Court rules for regulators, against Costco

A federal appeals court in San Francisco has upheld key parts of a Washington states system for regulating beer and wine sales, overturning an earlier ruling that favored Costco Wholesale Corp.’s effort to upend decades-old beer and wine distribution laws.

The appeals court handed a victory to Washington state alcohol regulators, upholding key parts of the law, including a ban on volume discounts and a rule keeping retailers from taking delivery of beer and wine at a central warehouse.
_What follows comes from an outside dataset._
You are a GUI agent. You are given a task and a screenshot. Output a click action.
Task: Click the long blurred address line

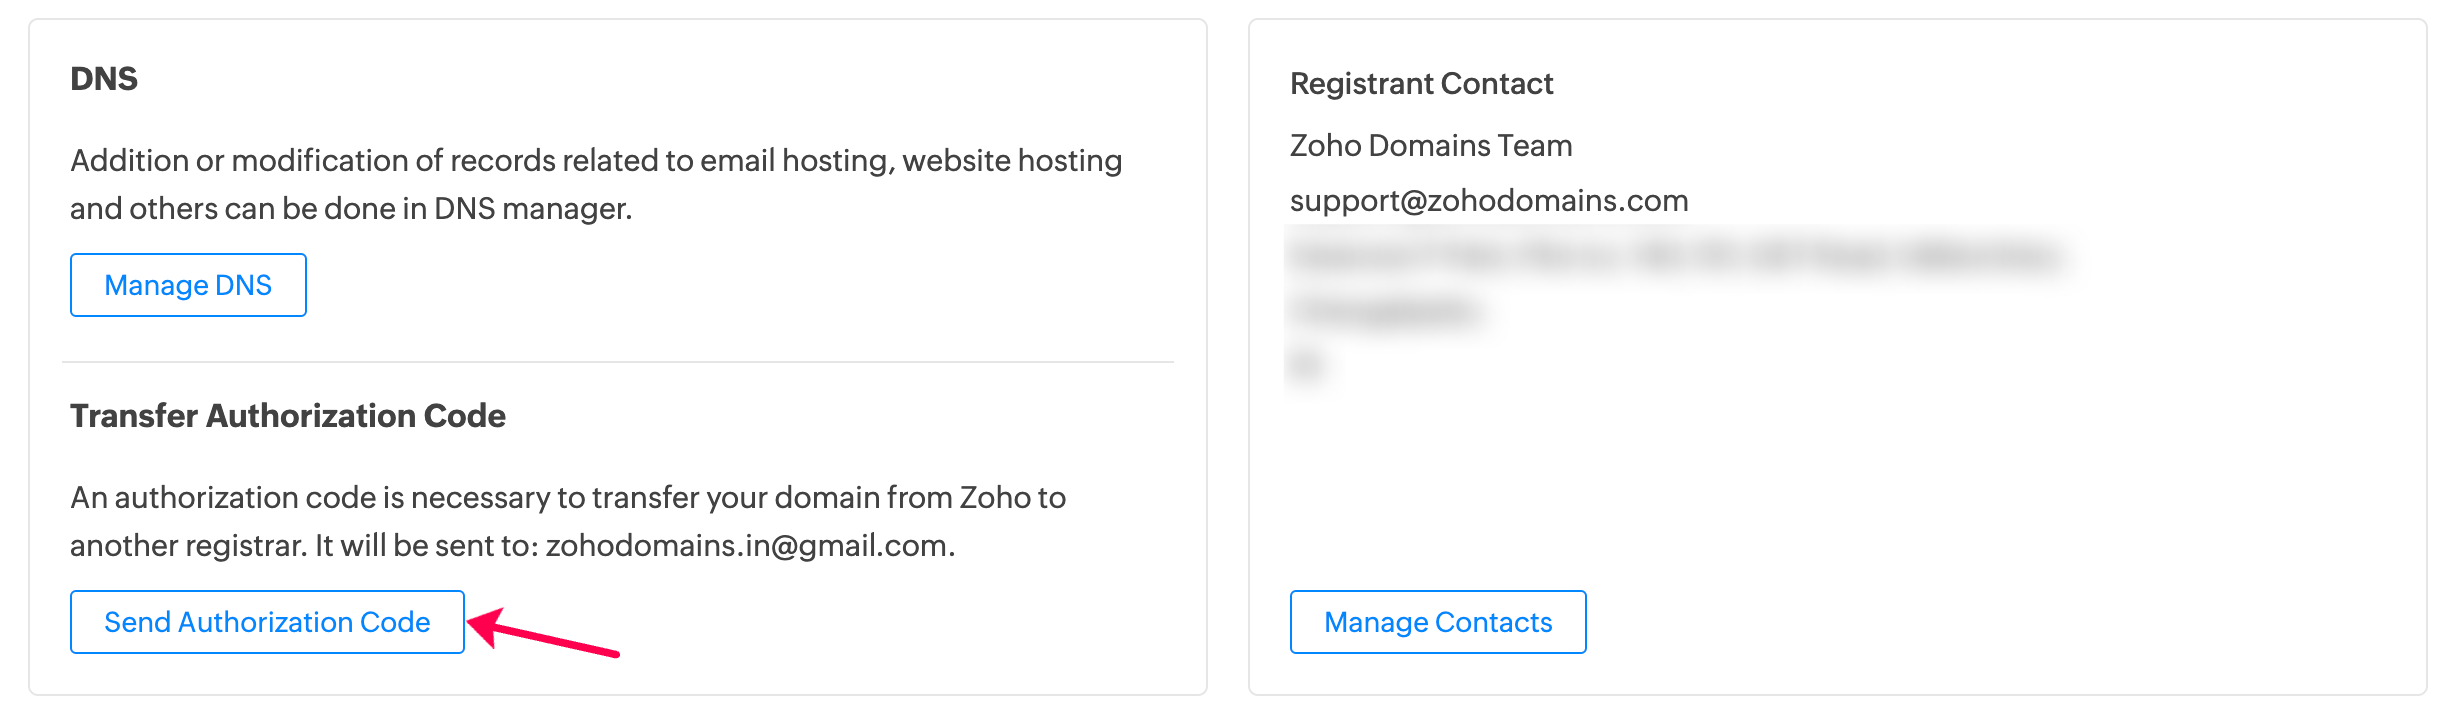point(1675,256)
The lower court had struck down eight of the nine legal provisions that Costco contested.

The appeals panel agreed with Costco on one matter: Beer and wine prices should not have to be posted publicly and remain in place for 30 days, as the state now requires.

Costco’s 2006 triumph grabbed national attention because it suggested that major changes might be in store for the three-tier system of regulating alcohol sales put in place after the repeal of Prohibition.

Costco is deciding whether to appeal the ruling. “We are pleased that the central part of the anticompetitive restraints provisions was struck down,” said David Burman, a Seattle-based lawyer handling the case for Costco, referring to the “post and hold” provisions. “It will be good for Costco members and other consumers.”

A spokesman for the Washington State Liquor Control Board couldn’t immediately be reached for comment. The ruling is “a very significant victory for the state of Washington,” said Phil Wayt, executive director of the Washington Beer and Wine Wholesalers Association.